One of the primary purposes of a PRNG in cryptography is to generate bits for making keys. If your PRNG has a predictable sequence, and only your adversary knows this (the backdoor), then it makes it far easier (i.e. faster, simpler) for them to brute-force your keys. What you think will take eons might actually take only hours or minutes.
From a long-term perspective, this undermines the credibility of future NIST standards, as being independent or "best known".
Well, at least we used to do it better than the Ruskies, who slipped a few bugs into the goodie bags distributed at the G-20 summit.
Yikes!! That's news to me! I stand corrected.
This cat n mouse IT cold war is the future.
Its either a brave or stupid country that doesn't try to make itself aware of as much information about other countries as it can, its going to be a matter of future self preservation.
But is it "fair and just"?
I certainly wouldn't describe it that way.
As you imply, I'd choose "inevitable" as the best description.
You seem willing to embrace cyber warfare as inevitable, but are you also willing to accept atomic warfare, biological warfare, and chemical warfare as being unavoidable?
If not, why?
The real question is whether it is moral to circumvent legal prohibitions against spying on one's own citizens by asking another government to do it for you, which seems to be the pattern emerging.
Also, one might ask if it sensible to perform widespread spying in an incompetent way, say, for instance, by hiring an unreliable contractor who was a security leak waiting to happen.
It's a reflection of the Cold War mentality of the powerful elite.
No wonder the world is a shambles.
You can have spying without inevitably resorting to atomic warfare, biological warfare, and chemical warfare or cyber warfare.
The NSA's spying is cyber warfare.
For example, from Cyberwarfare:
"Cyber espionage is the act or practice of obtaining secrets (sensitive, proprietary or classified information) from individuals, competitors, rivals, groups, governments and enemies also for military, political, or economic advantage using illegal exploitation methods on internet, networks, software and or computers."
Via treaties/agreements, atomic, biological, and chemical warfare is restricted/limited, etc. Why not set similar limits on cyber warfare?
Food for thought:
We Need a Geneva Convention on Cyber Warfare
I don't know the details about what the NSA is actually engaging in.

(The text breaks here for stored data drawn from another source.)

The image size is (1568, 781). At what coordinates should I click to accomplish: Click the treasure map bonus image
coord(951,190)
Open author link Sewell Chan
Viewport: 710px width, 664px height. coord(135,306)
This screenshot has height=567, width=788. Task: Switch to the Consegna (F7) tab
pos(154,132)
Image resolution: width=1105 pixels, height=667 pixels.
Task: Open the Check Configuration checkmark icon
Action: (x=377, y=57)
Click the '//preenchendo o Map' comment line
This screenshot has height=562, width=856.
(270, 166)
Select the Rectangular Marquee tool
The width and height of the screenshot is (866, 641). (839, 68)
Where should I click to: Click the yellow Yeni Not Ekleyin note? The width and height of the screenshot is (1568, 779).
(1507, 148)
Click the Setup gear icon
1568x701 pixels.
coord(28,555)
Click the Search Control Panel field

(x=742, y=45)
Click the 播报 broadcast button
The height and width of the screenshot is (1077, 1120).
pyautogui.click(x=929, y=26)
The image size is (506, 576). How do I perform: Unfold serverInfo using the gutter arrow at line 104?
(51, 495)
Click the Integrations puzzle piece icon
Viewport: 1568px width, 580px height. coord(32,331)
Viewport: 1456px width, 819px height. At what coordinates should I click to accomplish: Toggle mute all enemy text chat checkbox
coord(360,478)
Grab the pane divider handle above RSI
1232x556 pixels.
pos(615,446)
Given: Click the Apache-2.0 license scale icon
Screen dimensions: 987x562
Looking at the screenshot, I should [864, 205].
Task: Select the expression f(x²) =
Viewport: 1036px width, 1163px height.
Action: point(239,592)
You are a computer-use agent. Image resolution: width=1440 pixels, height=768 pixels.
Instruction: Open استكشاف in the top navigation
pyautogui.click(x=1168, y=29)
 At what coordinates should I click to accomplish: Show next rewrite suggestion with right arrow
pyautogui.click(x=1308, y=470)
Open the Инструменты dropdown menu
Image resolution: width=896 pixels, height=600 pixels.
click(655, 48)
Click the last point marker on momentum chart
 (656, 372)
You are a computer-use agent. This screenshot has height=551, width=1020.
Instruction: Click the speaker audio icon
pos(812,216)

I was saying that spying or eavesdropping, is most effective when the "victim" has no idea they're being spied upon.
Engaging in cyber warfare would seem to me to be counter productive to eavesdropping as it calls attention to itself and could risk the secrecy that eavesdropping thrives on.
I'm not suggesting that the U.S. doesn't engage in cyber warfare, just that it doesn't follow that if one eavesdrops then it's inevitable that cyber warfare will follow.
You seem to using a very narrow and limited definition of cyber warfare.
NSA's spying is electronic eavesdropping, which is a form of cyber warfare.